| HN Mirror

Y	Hacker News new \| ask \| show \| jobs


	by addaon 381 days ago
	> Aside: Why 13 bits instead of 12? For our purposes, we’re going to ignore the carries in the most significant limb, allowing numbers to wrap when they overflow past 2256 - 1 (just like how unsigned addition works in C with normal size integer types). As a result, we can assign 52 bits to the most significant limb and ignore the fact that it will run out of room for carries before the other limbs do. Why not give the top limb 64 bits and the other four limbs 48 bits each, then? You can accumulate more additions before normalization, you can take advantage of word alignment during splitting and normalization if your instruction set has anything useful there, and your overflow properties are identical, no?

3 comments

phkahler 381 days ago

>> Why not give the top limb 64 bits and the other four limbs 48 bits each, then?

I think one goal is to use 5 64 bit registers to do 256 bit math. That means using 256/5 = 51.2 bits of each word. That's probably some kind of ideal if you want 256bit math, but not optimal if you're writing a generic big-int library. In the old days you'd want to use exactly one byte for the carry(s) because we didn't have barrel shifters to do arbitrary bit shifts efficiently. In that case I'd use 56 bits of the 64 to get nice byte alignment.

This is all quite relevant for RISC-V since the ISA does not have flags.

link

andrewla 381 days ago

Even with this explanation a 64 + 48*4 is clearly superior. You can go longer without overflow (since you have 16 bits of carry space per pseudo-digit), and the amount of carry space is aligned even more nicely.

link

Thorrez 381 days ago

>That means using 256/5 = 51.2 bits of each word.
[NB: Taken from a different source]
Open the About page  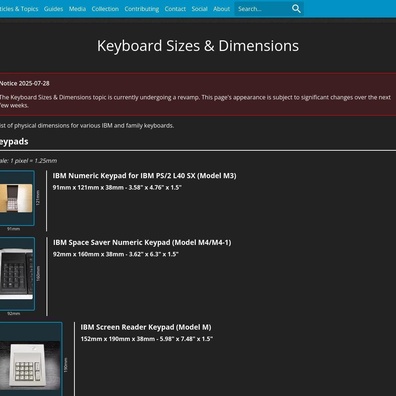point(221,9)
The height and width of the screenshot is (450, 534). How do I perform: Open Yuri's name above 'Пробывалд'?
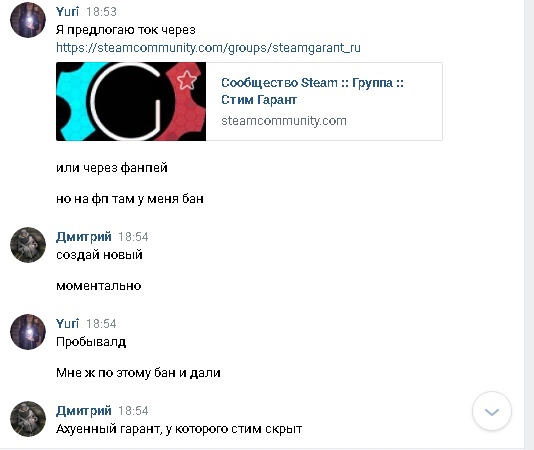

Why must each word have the same amount? Why not 64 bits on the top word, and 48 bits on the other 4 words?

link

LegionMammal978 381 days ago

Evenly distributing the number of bits per word lets you chain more additions/subtractions before having to normalize.

link

xigoi 381 days ago

Sure, but the point is that for the most significant limb, there is no point in having redundant bits because whatever you put in them will be discarded after normalization.

link

LegionMammal978 381 days ago

Ah, in that case, you're right, it would make sense to use all 64 bits for the top limb. Still, making them all equal-sized can have benefits if you use SIMD or similar techniques to operate on them uniformly. One project of mine has been trying to work with large integers in CUDA by distributing their limbs across a warp.

link

dgoldstein0 380 days ago

Maybe some use cases want to know if there was overflow? In which case having more space for carry bits to accumulate makes it easy to give an accurate answer

link

Sukera 381 days ago

Because adding the top limbs of two encoded numbers would overflow too soon. If you set both to 2^63 for example, they overflow immediately. Might be fine for wraparound arithmetic, but not in general.

link

volemo 381 days ago

Setting both to 2^63 means your original 256-bit numbers were 2^255, thus the addition would overflow no matter what intermediate encoding you’re using.

link

vitus 381 days ago

Sure, then set one to 2^62 and the other to -2^62 (namely: 0b1100..00). It's overflow as far as unsigned arithmetic is concerned, but not in the case of signed arithmetic.

That said, when you're dealing with 256-bit integers, you're almost assuredly not working with signed arithmetic.

link

immibis 381 days ago

...so? They don't care about top limb overflow, at all. That's the point.

link

bboreham 381 days ago

Then you would need 6 words to hold a 256-bit value instead of 5 in the OP, and consequently more instructions to add them.

link

addaon 381 days ago

64 + 48 * 4 == 256... still just five 64-bit words.

link

bboreham 381 days ago

Now you can’t detect overflow?

link